= Task details =
Find each line of the entries with the string "agent", please, and copy it.

[Saved entries]
>>>

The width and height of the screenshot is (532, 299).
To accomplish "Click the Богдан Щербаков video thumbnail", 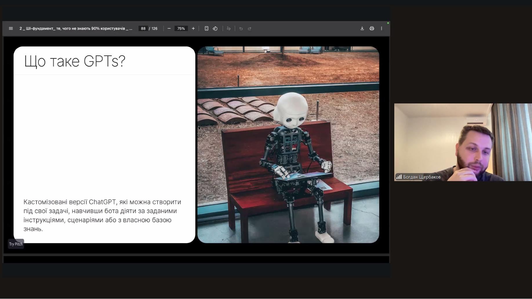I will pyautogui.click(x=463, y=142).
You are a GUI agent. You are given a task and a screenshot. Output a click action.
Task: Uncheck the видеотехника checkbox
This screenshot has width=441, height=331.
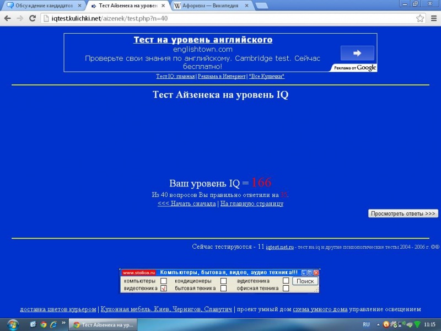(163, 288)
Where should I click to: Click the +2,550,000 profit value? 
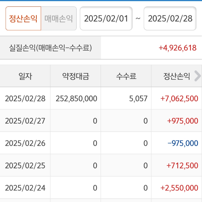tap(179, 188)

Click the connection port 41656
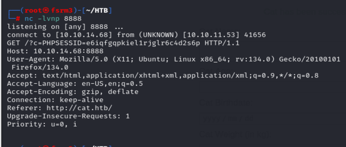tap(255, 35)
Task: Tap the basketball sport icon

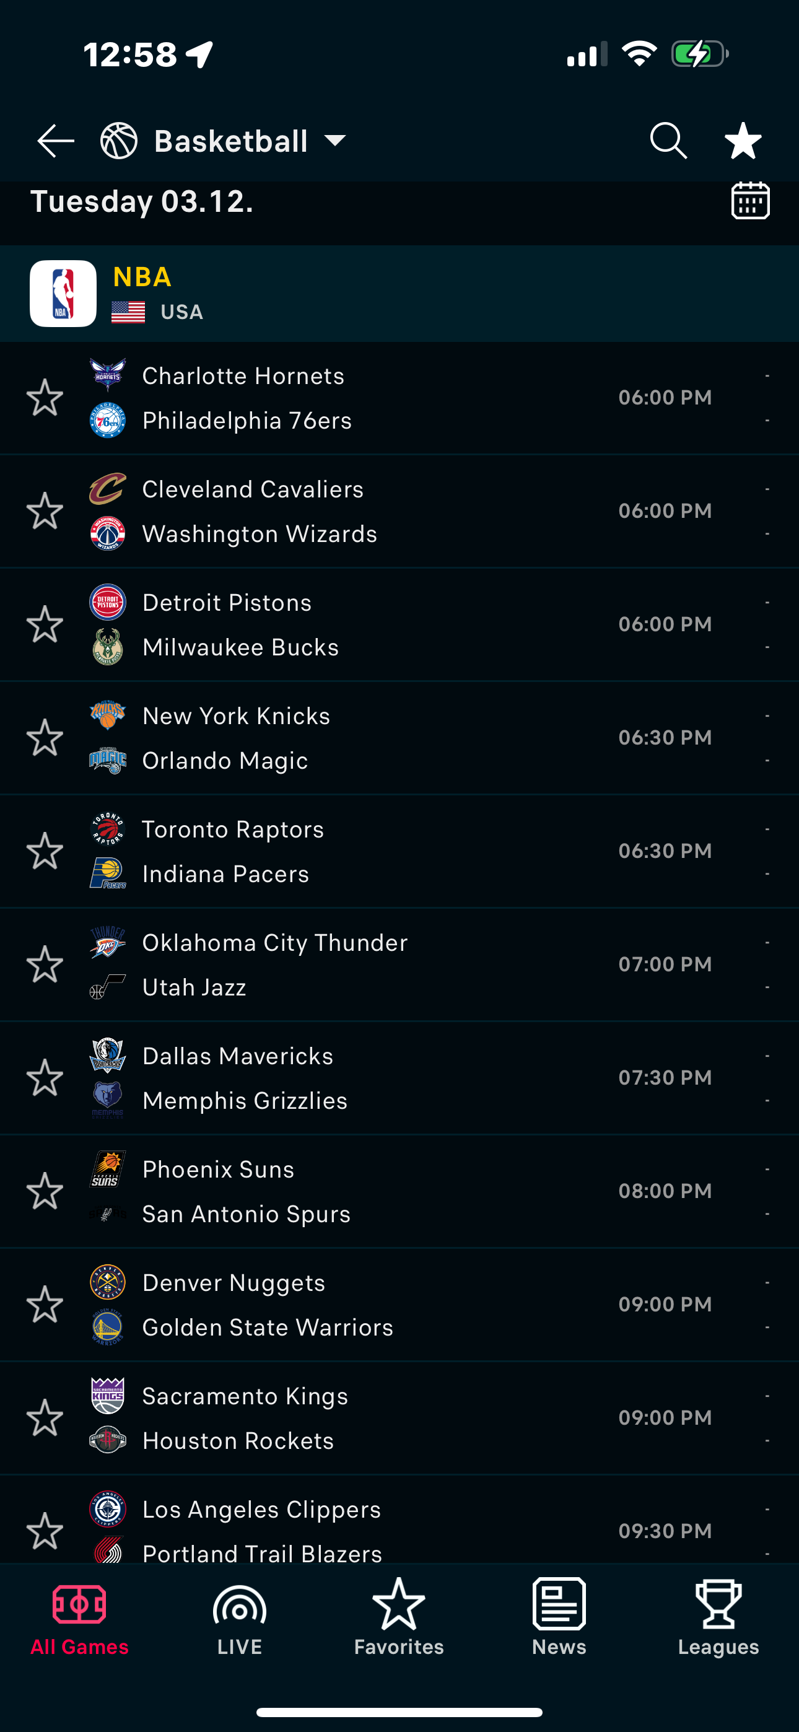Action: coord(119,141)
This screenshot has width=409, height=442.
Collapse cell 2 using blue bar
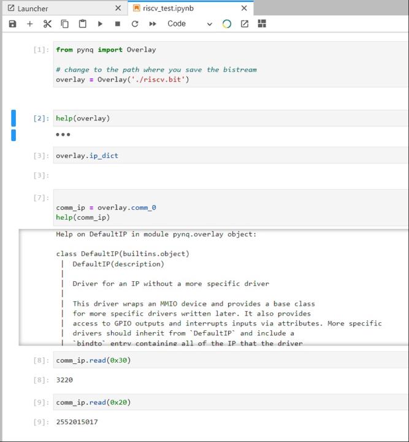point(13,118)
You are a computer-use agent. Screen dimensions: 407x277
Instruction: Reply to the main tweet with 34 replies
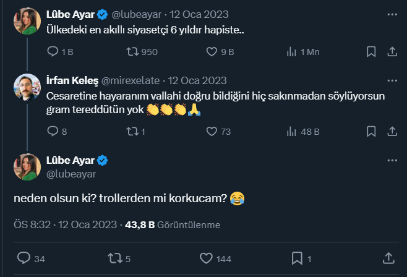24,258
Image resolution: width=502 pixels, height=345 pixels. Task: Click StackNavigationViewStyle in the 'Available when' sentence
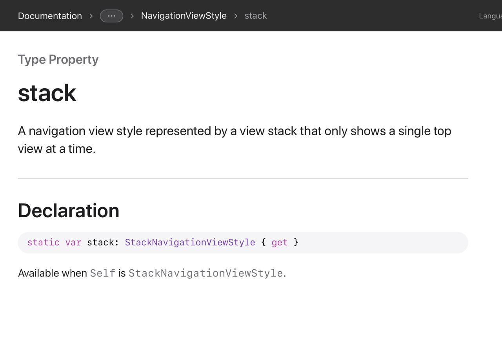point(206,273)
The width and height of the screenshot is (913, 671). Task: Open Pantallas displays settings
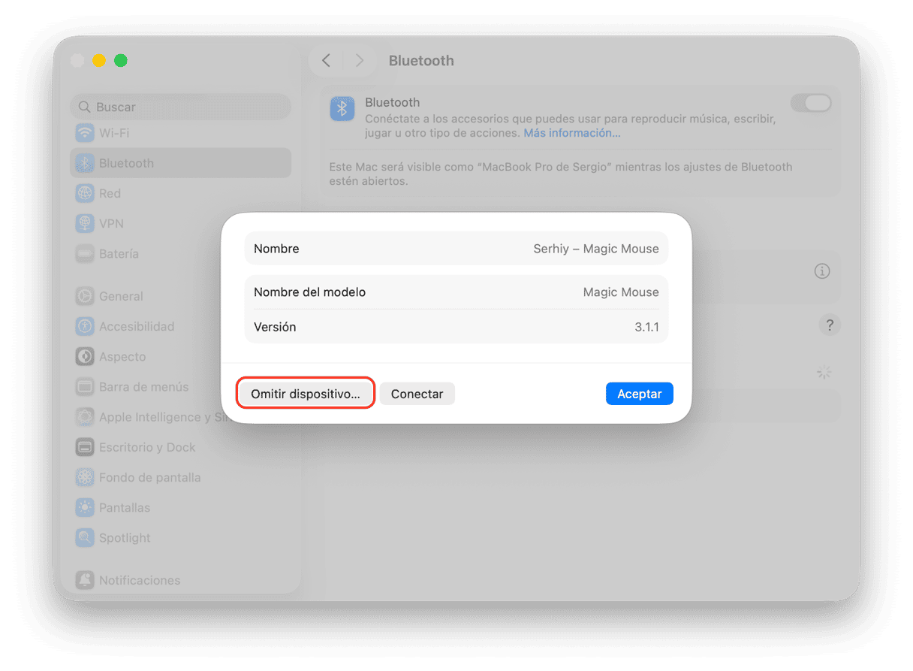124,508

<<<

= Answer area =
You are a GUI agent. You are given a task and a screenshot. Output a click action.
You are a computer-use agent. Screen dimensions: 407x277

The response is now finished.